Honorable Ruth Goldway
Chairman, Postal Regulatory Commission
901 New York Avenue, NW
Washington, D.C.

Dear Chairman Goldway:

The United States Postal Service (USPS) has commenced an aggressive nationwide effort to close rural and small town post office. In the view of the National Association of Postmasters of the United States’ Committee on Post Office Preservation, USPS efforts may violate §101(b) of Title 39, United States Code. In addition, the Postal Service’s plan jeopardizes every small and rural Post Office in the nation. Therefore, as a rural postal customer and as chairman of the Post Office Protection Committee, I respectfully request that the Postal Regulatory Commission review the USPS’ plans to determine if the Postal Service’s efforts are in statutory “noncompliance”; if so, to direct the Postal Service to cease and desist from such unlawful actions and impose appropriate sanctions.

In January, the Postal Service announced an initiative to close more than 2,000 “unprofitable” Post Offices around the nation. Local Post Office- losing decision-makers have confirmed the underlying reasoning for the closures. A February 5, 2011, Washington Post article quoted a Virginia manager of postal operations as stating: “It’s all about the bottom line, Voorhees [manager of postal operations] said.” Moreover, at infrequently-held community meetings, the Postal Service strives to defend its discriminatory decision to close a rural or small town Post Office by claiming that the Post Office of the adversely-impacted community is simply not making enough money.
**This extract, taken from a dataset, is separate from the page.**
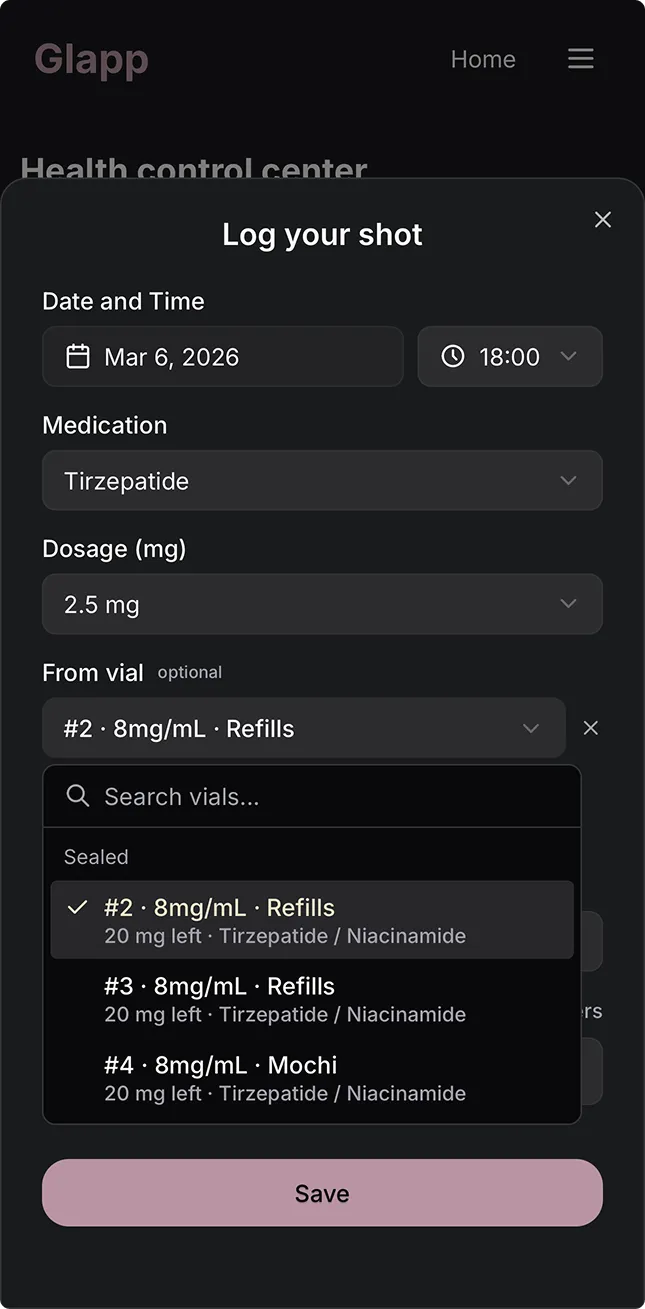This screenshot has width=645, height=1309.
Task: Expand the From vial dropdown
Action: tap(304, 728)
As the Commission knows, §101(b) specifically prohibits the closing or consolidation of a Post Office “solely for operating at a deficit.” Moreover, §101(b) provides that small communities and rural America be provided with “a maximum degree of effective and regular mail service to small towns, communities and rural areas where post offices are not self-sustaining.”
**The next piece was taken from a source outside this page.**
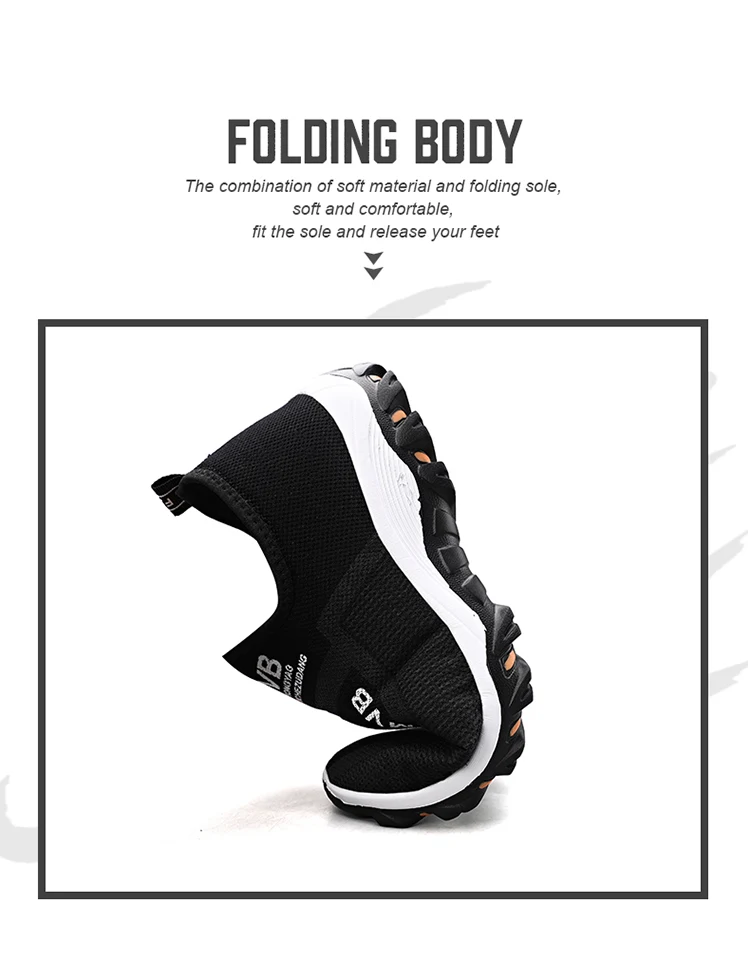This screenshot has width=750, height=967.
Task: Click the FOLDING BODY heading
Action: pyautogui.click(x=375, y=141)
Madame Chair, I believe that Post Offices provide a fundamental social benefit, particularly to communities not enveloped by urbanization or suburbanization. Regrettably, Postal executives are dismissive of the tremendous asset they have in rural and small town Post Offices, and trivialize the distance between Post Offices in those areas and how that distance impacts rural postal customers. Furthermore, Postal executives choose to ignore the strong the citizen mailers’ support of Post Offices, evidenced by a less-than-year-old Gallup Poll, which found that 86 percent of Americans oppose Post Office closures. Consequently, please consider opening a docket on this issue.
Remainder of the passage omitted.